In the practice world of 40 years ago, contaminated instruments were often cleaned manually with a scrub brush. Accidental sharps exposures were not uncommon during these procedures; postexposure treatment often stopped after handwashing, and incidents were infrequently reported for follow-up. Although ultrasonic cleaners designed for mechanical removal of debris were found in most dental practices, a number of dental personnel still relied on hand scrubbing as the final cleaning step before sterilization. Ultrasonic units were not periodically checked to determine whether they were functioning properly. Ultrasonic cleaning solutions may have been changed only weekly, or as one descriptor stated, "when the unit solution becomes cloudy after use."
Now, the time travelers would observe that the solutions used to clean contaminated items are changed at least daily, and the cleaning efficiency of the equipment is periodically monitored using aluminum foil or commercial test strips impregnated with artificial organic soil. They would note that the risky procedure of hand scrubbing instruments is rarely used. It has been replaced by a large ultrasonic unit and a built-in piece of equipment, which the infection control assistant calls an instrument washer. "Do not confuse this unit with a dishwasher," she tells them. "Instrument washers are developed, tested, and FDA-registered to clean sensitive medical instruments. Again, they are not to be confused with dishwashers, which are designed to clean dishes and some pots and pans."

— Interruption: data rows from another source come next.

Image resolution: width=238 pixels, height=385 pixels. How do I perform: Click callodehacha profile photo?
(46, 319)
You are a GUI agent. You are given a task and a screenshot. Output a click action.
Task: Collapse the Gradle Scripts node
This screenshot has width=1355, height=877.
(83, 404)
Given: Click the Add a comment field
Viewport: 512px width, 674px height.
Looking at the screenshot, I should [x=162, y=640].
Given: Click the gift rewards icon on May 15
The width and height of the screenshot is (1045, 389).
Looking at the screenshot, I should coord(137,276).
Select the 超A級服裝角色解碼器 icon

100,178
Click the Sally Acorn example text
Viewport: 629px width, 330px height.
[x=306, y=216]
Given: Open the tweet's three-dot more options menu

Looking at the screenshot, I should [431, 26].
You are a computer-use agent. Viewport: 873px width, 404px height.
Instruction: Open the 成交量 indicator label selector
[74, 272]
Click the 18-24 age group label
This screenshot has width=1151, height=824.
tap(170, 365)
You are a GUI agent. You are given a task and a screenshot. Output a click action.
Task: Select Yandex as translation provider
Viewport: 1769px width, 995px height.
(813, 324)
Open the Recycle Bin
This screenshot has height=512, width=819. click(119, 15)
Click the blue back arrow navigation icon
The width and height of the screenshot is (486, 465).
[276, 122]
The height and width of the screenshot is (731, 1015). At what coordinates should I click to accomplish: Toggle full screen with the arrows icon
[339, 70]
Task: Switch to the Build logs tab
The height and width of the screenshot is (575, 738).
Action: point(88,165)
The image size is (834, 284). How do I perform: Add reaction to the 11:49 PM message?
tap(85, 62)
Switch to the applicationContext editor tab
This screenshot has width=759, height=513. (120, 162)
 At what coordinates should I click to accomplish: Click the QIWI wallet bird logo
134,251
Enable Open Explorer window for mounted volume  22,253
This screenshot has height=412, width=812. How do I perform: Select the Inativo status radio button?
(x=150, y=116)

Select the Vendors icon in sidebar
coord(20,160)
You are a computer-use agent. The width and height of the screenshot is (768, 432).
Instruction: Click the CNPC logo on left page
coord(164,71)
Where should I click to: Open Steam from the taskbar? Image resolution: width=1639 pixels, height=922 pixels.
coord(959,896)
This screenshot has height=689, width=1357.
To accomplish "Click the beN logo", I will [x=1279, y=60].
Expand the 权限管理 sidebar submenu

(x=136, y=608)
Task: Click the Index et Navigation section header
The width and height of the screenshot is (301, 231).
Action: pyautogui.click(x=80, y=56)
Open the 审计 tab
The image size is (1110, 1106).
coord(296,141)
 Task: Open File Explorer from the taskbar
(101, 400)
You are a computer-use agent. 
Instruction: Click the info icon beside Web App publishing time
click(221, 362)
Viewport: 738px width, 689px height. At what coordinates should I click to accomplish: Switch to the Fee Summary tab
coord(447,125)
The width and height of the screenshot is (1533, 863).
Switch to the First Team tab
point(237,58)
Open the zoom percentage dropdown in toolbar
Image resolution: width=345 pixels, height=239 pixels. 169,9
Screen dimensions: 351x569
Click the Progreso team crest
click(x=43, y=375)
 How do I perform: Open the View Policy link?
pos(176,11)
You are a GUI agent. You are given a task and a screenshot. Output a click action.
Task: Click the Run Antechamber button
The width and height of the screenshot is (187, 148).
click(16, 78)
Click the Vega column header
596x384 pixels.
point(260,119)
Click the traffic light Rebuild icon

The assistant goes on to tell her colleagues from the 1980s how the practice's autoclaves are monitored weekly using calibrated spore testing, as recommended by the Centers for Disease Control and Prevention, to ensure equipment is working properly. She even mentions that within the last year, the practice began using strips called class V integrators to monitor each sterilization cycle. These strips contain a thin tube with chemical ink that reacts to the parameters of temperature, pressure, and time during the sterilization cycle. "They do not take the place of the required weekly biologic spore test monitoring," she says, "but we can pick up sterilization cycle failures much more rapidly and correct problems by using these integrators as an adjunct to our biologic monitoring system."
After they return to their own time and compare their experiences, the 1980 dental care providers would realize that they have glimpsed the future of infection control in dentistry. A list comparing what they were used to doing and what 21st century dental practices routinely perform is shown in Table 1. Today's dental professionals take many procedures for granted, but the following should be noted: You must remember where you came from, in order to know where you are, as you prepare for the future.